With its source nearby, Kapuas flows south of the town proper and splits the urban area into a northern and southern portion, which are connected by a bridge across the large river. The confluence with the Sibau River is just upstream of Putussibau. The town is also seat of the regency and the district.

===Climate===
Putussibau has a tropical climate, and is classified Af according to the Köppen climate classification. The average annual rainfall is 4231 mm.

Climate data for Putussibau
| Month | Jan | Feb | Mar | Apr | May | Jun | Jul | Aug | Sep | Oct | Nov | Dec | Year |
| Mean daily maximum °C (°F) | 29.9 (85.8) | 30.1 (86.2) | 30.8 (87.4) | 31.3 (88.3) | 31.6 (88.9) | 31.4 (88.5) | 31.4 (88.5) | 31.4 (88.5) | 31.4 (88.5) | 31.3 (88.3) | 30.9 (87.6) | 30.4 (86.7) | 31.0 (87.8) |
| Daily mean °C (°F) | 26.1 (79.0) | 26.2 (79.2) | 26.6 (79.9) | 27.0 (80.6) | 27.2 (81.0) | 26.9 (80.4) | 26.7 (80.1) | 26.8 (80.2) | 26.9 (80.4) | 26.9 (80.4) | 26.7 (80.1) | 26.3 (79.3) | 26.7 (80.1) |
| Mean daily minimum °C (°F) | 22.3 (72.1) | 22.3 (72.1) | 22.5 (72.5) | 22.7 (72.9) | 22.9 (73.2) | 22.4 (72.3) | 22.1 (71.8) | 22.2 (72.0) | 22.4 (72.3) | 22.5 (72.5) | 22.5 (72.5) | 22.3 (72.1) | 22.4 (72.4) |
| Average precipitation mm (inches) | 404 (15.9) | 390 (15.4) | 284 (11.2) | 375 (14.8) | 325 (12.8) | 275 (10.8) | 246 (9.7) | 311 (12.2) | 399 (15.7) | 428 (16.9) | 365 (14.4) | 429 (16.9) | 4,231 (166.7) |
Source: Climate-Data.org

==Demographics==
The administrative village of Putussibau proper (Kelurahan Putussibau Kota) is inhabited by 12,459 residents within 3,555 households in 2015 according to Statistics Indonesia. The sex ratio of the kelurahan is 111, with a population density of 89.44 per square km. However, urban sprawl spreads to other areas on both sides of the Kapuas, in total forming part of 6 villages within the North and South Putussibau districts with a population sum of about 29,000.

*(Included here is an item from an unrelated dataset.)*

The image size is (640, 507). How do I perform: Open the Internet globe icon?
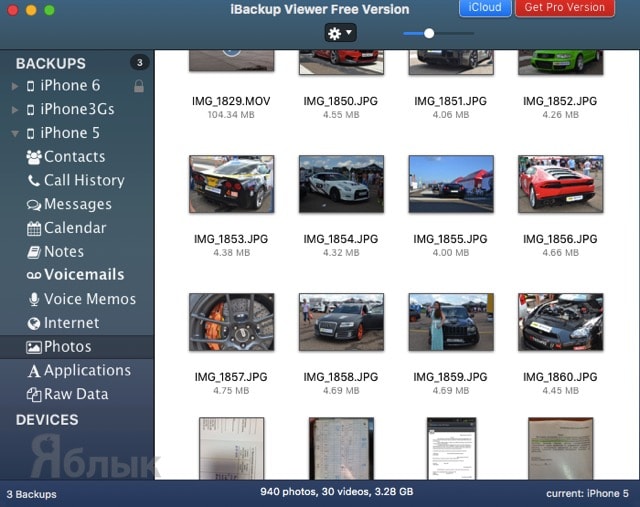pyautogui.click(x=34, y=323)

The majority of the population are Muslims, but there are Christian (both Catholic and Protestant) and Confucian minorities.

==Economy and facilities==
Putussibau is a market town serving the sparsely populated region, with the North Putussibau District alone covering 5,204.8 square kilometres yet only inhabited by slightly over 26,500 people in 2020 (of which over 12,000 live in Putussibau Town proper, with around another 6,000 in the urban sprawl). The South Putussibau District covers another 5,352.33 square kilometres and had just over 23,100 inhabitants in 2020 (the majority of the area formerly comprised the separate Hulu Kapuas District, which has since been merged into South Putussibau District).

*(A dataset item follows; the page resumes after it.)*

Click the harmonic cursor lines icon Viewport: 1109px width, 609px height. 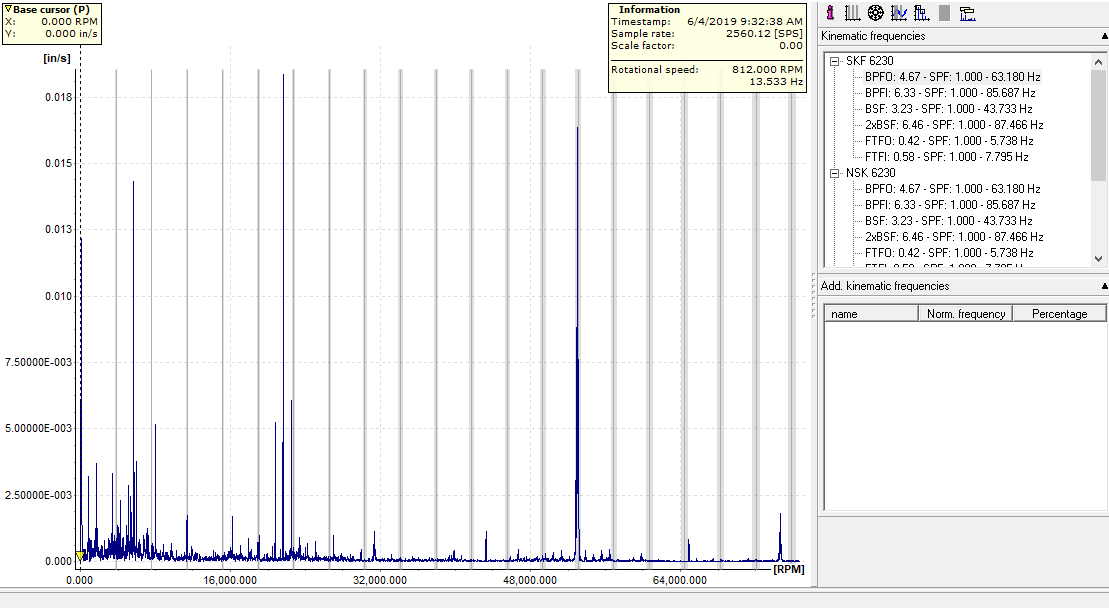tap(852, 13)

It is also the last market town in the flow of the Kapuas, with no other major settlements further upstream. Due to its proximity with the Danau Sentarum and Betung Kerihun national parks, it is also a local center of ecotourism.

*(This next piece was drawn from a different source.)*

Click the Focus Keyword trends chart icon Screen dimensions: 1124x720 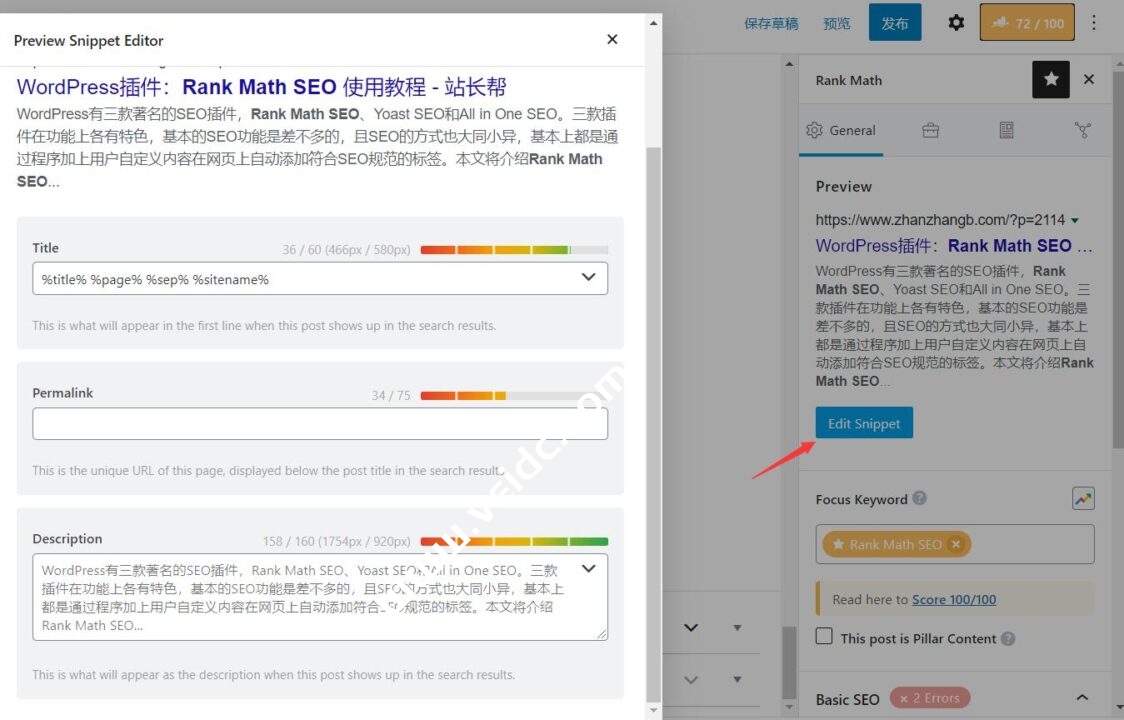(x=1082, y=498)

Most public facilities in the district, including schools and a hospital, are located in the town proper. STIT Iqra Putussibau, an Islamic educational science institute, operates in the town. The town is served by the nearby Pangsuma Airport, which is located outside the official boundaries of the town although it is only about 3.7 km away. Throughout 2016, the airport accommodates over 73,000 passengers.